Given its ability to label newly synthesized polypeptides in specific classes of cells, BONCAT represents another powerful tool for tracking secretory protein-mediated cell-cell interactions. The underlying principle is that cellular translational machinery can recognize and incorporate noncanonical amino acids (ncAAs) into freshly synthesized proteins without perturbation of the metabolic state of the cells. Because the ncAAs are usually pre-modified with azide groups, the synthesized proteins can be further labeled, tracked, and enriched by azide-alkyne cycloaddition (also known as click chemistry) (Figure 2C, upper panel). Currently, there are 2 widely used ncAAs, the methionine surrogates, azidohomoalanine (AHA) and azidonorleucine (ANL). AHA can be incorporated by endogenous methionyl-tRNA synthetase (MetRS), while ANL can only be recognized by a mutant version of MetRS (L274G, hereafter referred as MetRS*). On this basis, the generation of a floxed MetRS* mouse line enabled cell-type-specific profiling of nascent proteins in vivo¹⁴.

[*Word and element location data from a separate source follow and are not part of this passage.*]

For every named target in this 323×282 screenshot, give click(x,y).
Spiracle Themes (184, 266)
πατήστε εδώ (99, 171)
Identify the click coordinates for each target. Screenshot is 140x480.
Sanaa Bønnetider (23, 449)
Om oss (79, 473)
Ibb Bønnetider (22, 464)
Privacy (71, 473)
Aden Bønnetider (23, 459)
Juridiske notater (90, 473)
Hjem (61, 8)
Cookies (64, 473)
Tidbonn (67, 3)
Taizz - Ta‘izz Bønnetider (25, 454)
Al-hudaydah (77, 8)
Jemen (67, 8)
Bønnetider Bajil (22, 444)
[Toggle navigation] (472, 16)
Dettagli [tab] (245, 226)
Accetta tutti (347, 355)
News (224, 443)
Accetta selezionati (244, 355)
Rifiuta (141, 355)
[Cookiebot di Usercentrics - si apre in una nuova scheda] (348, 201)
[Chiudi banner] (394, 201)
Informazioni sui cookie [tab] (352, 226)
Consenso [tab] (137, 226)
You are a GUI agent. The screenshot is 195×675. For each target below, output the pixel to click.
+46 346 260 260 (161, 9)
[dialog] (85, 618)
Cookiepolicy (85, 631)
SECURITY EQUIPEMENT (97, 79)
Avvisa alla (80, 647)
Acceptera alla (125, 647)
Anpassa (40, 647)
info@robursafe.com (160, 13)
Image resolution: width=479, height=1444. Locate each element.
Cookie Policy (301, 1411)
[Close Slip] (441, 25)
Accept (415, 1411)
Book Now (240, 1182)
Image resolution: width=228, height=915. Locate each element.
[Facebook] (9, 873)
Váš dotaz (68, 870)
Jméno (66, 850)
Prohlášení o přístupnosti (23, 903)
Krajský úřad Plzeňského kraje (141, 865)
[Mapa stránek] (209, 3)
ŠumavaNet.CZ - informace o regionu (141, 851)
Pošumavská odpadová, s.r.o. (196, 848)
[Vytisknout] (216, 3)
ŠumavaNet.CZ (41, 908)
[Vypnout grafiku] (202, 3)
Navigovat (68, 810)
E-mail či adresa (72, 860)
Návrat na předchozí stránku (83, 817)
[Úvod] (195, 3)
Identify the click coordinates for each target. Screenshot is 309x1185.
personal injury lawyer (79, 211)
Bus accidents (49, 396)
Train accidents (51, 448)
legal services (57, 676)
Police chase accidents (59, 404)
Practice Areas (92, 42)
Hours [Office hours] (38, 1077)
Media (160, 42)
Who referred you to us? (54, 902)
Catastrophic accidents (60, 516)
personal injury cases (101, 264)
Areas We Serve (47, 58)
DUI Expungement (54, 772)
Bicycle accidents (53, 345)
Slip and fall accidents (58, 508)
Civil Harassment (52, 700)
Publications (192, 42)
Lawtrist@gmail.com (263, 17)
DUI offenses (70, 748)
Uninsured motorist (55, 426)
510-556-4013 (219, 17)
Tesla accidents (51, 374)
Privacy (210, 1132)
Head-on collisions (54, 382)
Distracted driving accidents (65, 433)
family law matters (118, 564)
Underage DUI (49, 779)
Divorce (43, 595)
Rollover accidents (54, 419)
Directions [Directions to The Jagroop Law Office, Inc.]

Tirrell and co-workers¹⁵ first used BONCAT to characterize intercellular communication between bacteria and their hosts. They co-cultured the engineered Yersinia enterocolitica, which stably expressed MetRS*, together with host HeLa cells. Because the newly synthesized bacterial proteins were labeled with an azide group upon addition of ANL, the corresponding secreted proteins including those virulent ones injected into host cells could be distinguished and separated by examination of the culture medium and host cells, respectively (Figure 2C, lower panel). Thus, the BONCAT system facilitated selective enrichment of microbial proteins within host cells, to identify new targets for antimicrobial therapy. By using BONCAT in combination with pulse stable isotope labeling with amino acids in cell cultures (SILAC), Leuschner and co-workers¹⁶ successfully characterized hypoxia-induced secretomes of primary cardiomyocytes. In their experimental setting, the primary murine cardiomyocytes were incubated with AHA to label the freshly synthesized proteins, subsequently subjected to hypoxia; and then the supernatants were collected for proteomics analyses (Figure 2C, lower panel). Overall, BONCAT possesses many advantages for analyses of intercellular communications. It can be used within primary cells to label secreted proteins from both classical and nonclassical secretory pathways. Due to the lack of an endogenous blood background, it displays higher sensitivity when compared with the aforementioned biotin-dependent proximity strategy. However, a major limitation of BONCAT is that it cannot label proteins that have existed before addition of methionine surrogates, resulting in the inability to detect information of stored proteins.